GOALS:
1. Shorten the paragraph of the blog post on Only Murders in the Building that begins "The last show my wife and I found", keeping its main facts.
2. Please output the blog post on Only Murders in the Building word for word, from "MATT'S OCCASIONAL WRITING" up to and including "the fourth season.".

TEXT BLOCK:
+--

MATT'S OCCASIONAL WRITING BLOG

Only a Show Worth Binging…

The last show my wife and I found that was worth binging was Ted Lasso. Before that, The Walking Dead (the first seasons, not the spin-offs). Before that? I honestly can't remember a show we both felt like we just had to watch. Suffice to say, "must see t.v." is a high bar in the Lucas house. Recently, though, we came across one that's got us hooked. Yes, we're a couple years late to the party, but Only Murders in the Building has got us planted on the couch for two episodes a night, every night, and looking forward to the fourth season.

 

A washed up Broadway director (Martin Short), a washed up small screen actor (Steve Martin), and an enigmatic, out-of-work twenty-something woman (Selena Gomez) all happen to live in the same tony Manhattan apartment building, the Arconia. Strangers at first, each with their own complicated backstories and hang-ups, they share a love for a certain true crime prodcast, which brings them together. When a young man is found dead of an apparent self-inflicted gunshot in the Arconia, the trio believes there may be something more to his death than what it appears. They team up to investigate and, since the elder thespians have nothing better to do, decide to record their endeavor as a podcast of their own (eponymously called, Only Murders in the Building). Somehow the hapless team stumbles onto clues and make more headway in homicide investigations than the NYPD.

+--

RECORD EXCERPTS:

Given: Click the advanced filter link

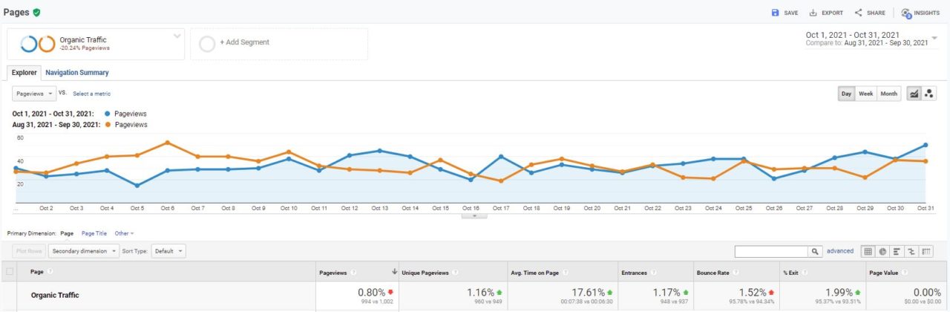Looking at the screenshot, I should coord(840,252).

+--

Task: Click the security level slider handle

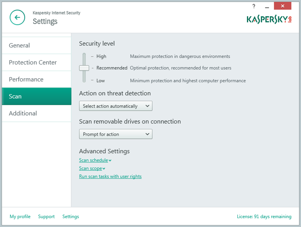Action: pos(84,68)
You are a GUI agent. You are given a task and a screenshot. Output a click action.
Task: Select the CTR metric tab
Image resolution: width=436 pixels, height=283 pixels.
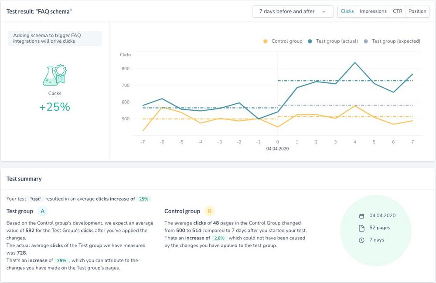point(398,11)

+--

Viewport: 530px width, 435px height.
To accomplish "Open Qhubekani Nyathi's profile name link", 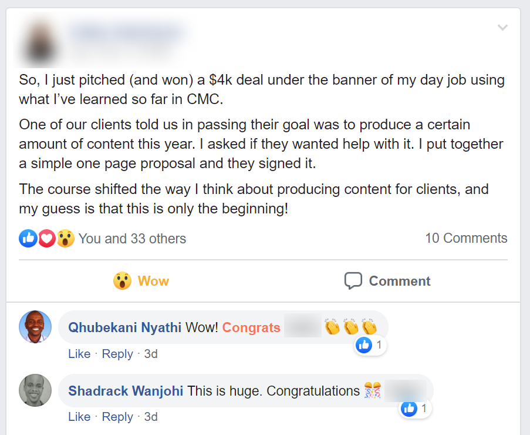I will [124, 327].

+--

PER-TASK ANSWERS:
1. Binge-worthy shows are rare in the Lucas house. The last ones were Ted Lasso and, before that, the early seasons of The Walking Dead. Now, a couple of years late, the couple is hooked on Only Murders in the Building, watching two episodes every night and looking forward to the fourth season.

2.
MATT'S OCCASIONAL WRITING BLOG

Only a Show Worth Binging…

The last show my wife and I found that was worth binging was Ted Lasso. Before that, The Walking Dead (the first seasons, not the spin-offs). Before that? I honestly can't remember a show we both felt like we just had to watch. Suffice to say, "must see t.v." is a high bar in the Lucas house. Recently, though, we came across one that's got us hooked. Yes, we're a couple years late to the party, but Only Murders in the Building has got us planted on the couch for two episodes a night, every night, and looking forward to the fourth season.